When Torrez closed in December it was one of the largest English-language marketplaces in the world selling drugs, hacking tools, counterfeit cash and criminal services.
A letter posted on its homepage said it had been “a great pleasure to work with most vendors and users”.
Historically when darknet sites close down, the operators disappear with customers’ or vendors’ money – this is known as an exit scam. They may also be hacked, or busted by police and taken offline.
This new trend for marketplaces winding down in an orderly fashion is known as “sunsetting” or “voluntary retirement”.

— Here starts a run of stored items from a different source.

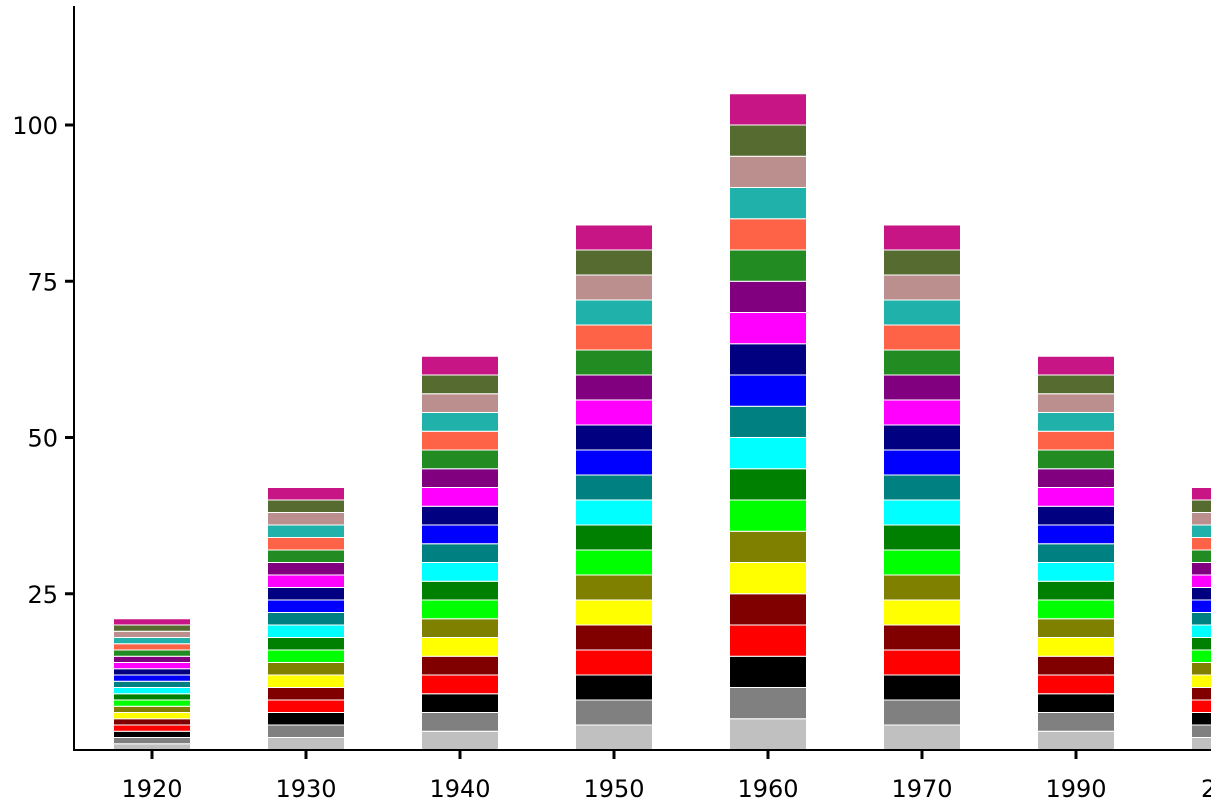 Image resolution: width=1211 pixels, height=807 pixels. What do you see at coordinates (35, 126) in the screenshot?
I see `y-tick-label-100: 100` at bounding box center [35, 126].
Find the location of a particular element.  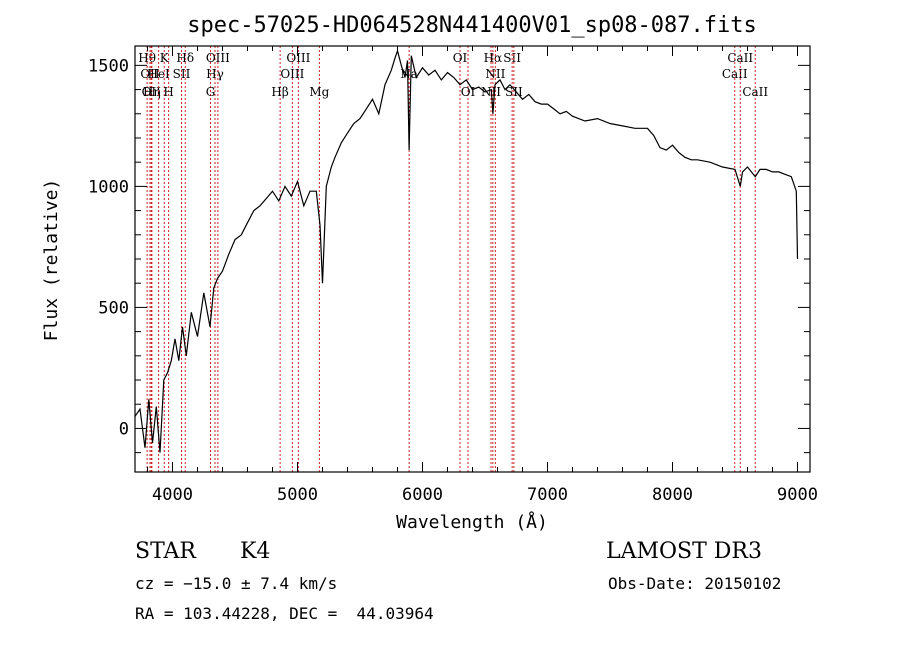

y-tick-label: 1500 is located at coordinates (108, 66).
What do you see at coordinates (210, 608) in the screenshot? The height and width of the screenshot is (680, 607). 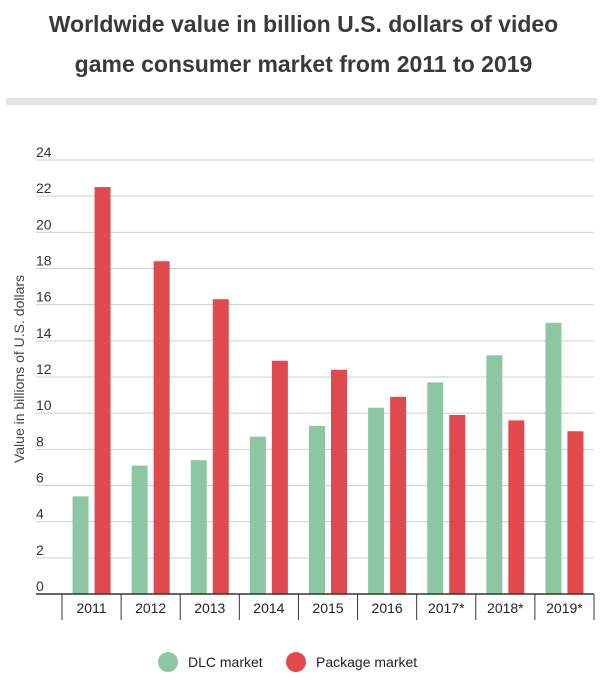 I see `x-tick-label: 2013` at bounding box center [210, 608].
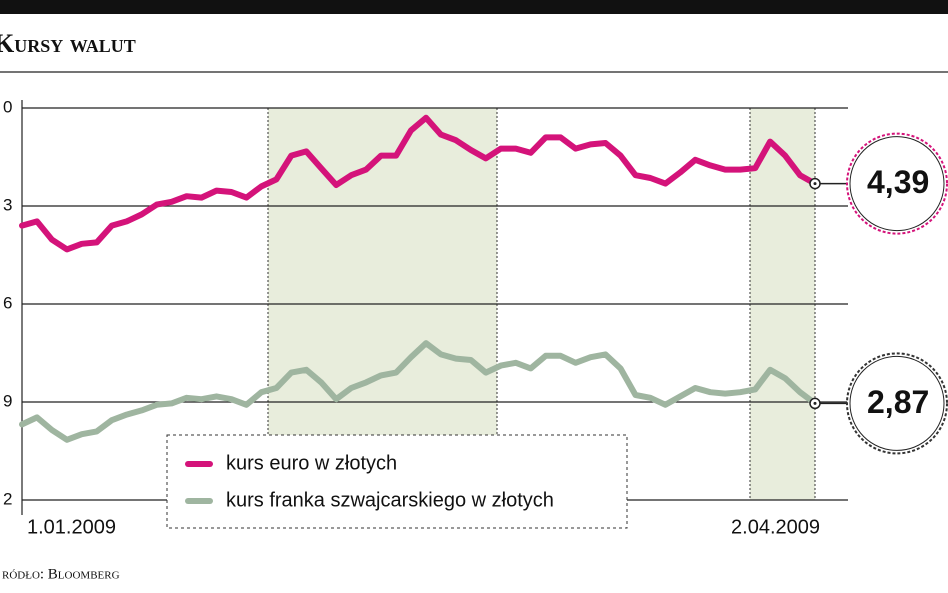 This screenshot has width=948, height=593. What do you see at coordinates (8, 106) in the screenshot?
I see `y-tick-label: 0` at bounding box center [8, 106].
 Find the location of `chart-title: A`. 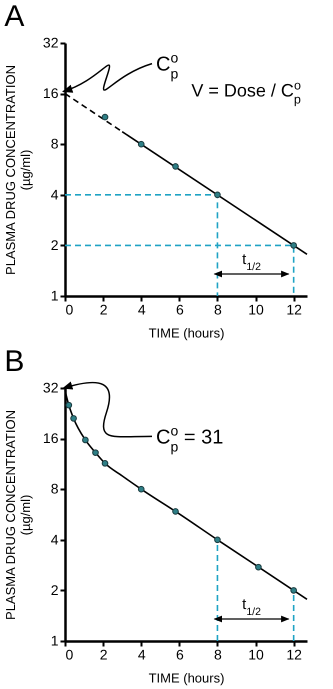

chart-title: A is located at coordinates (14, 16).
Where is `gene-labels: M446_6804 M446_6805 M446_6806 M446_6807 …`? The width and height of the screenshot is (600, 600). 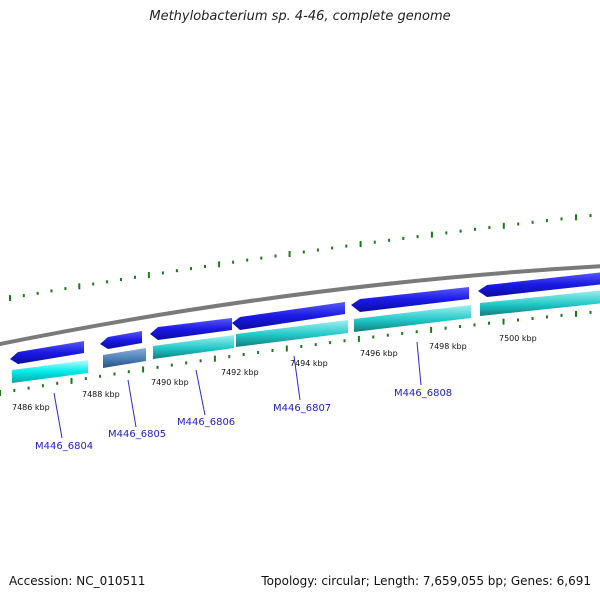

“Right now it seems to be happening more. Markets gracefully exit and say, ‘We’ve made enough money, and before we get caught, we’re just going to retire and go into the sunset,” says Prof David Décary-Hétu, a criminologist at the University of Montreal.
He says that administrators running large marketplaces like Torrez can make upwards of $100,000 a day in commission fees.
For police, who would prefer criminals to face justice, this kind of exit causes mixed feelings.
“I always celebrate anybody who perhaps realises that they’re in an occupation, which is criminalised and decided not to enhance that further,” says Alex Hudson, the National Crime Agency’s head of darknet intelligence.
“If there is a regret, it’s that we do need to hold them accountable for it and they need to understand that they will still be held accountable.”
The closures are unlikely to spell the end of darknet markets as new ones will no doubt emerge.
New BBC research for Radio 4’s File on Four found that at least 450 darknet vendors operating today have outlived previous police closures over the last decade.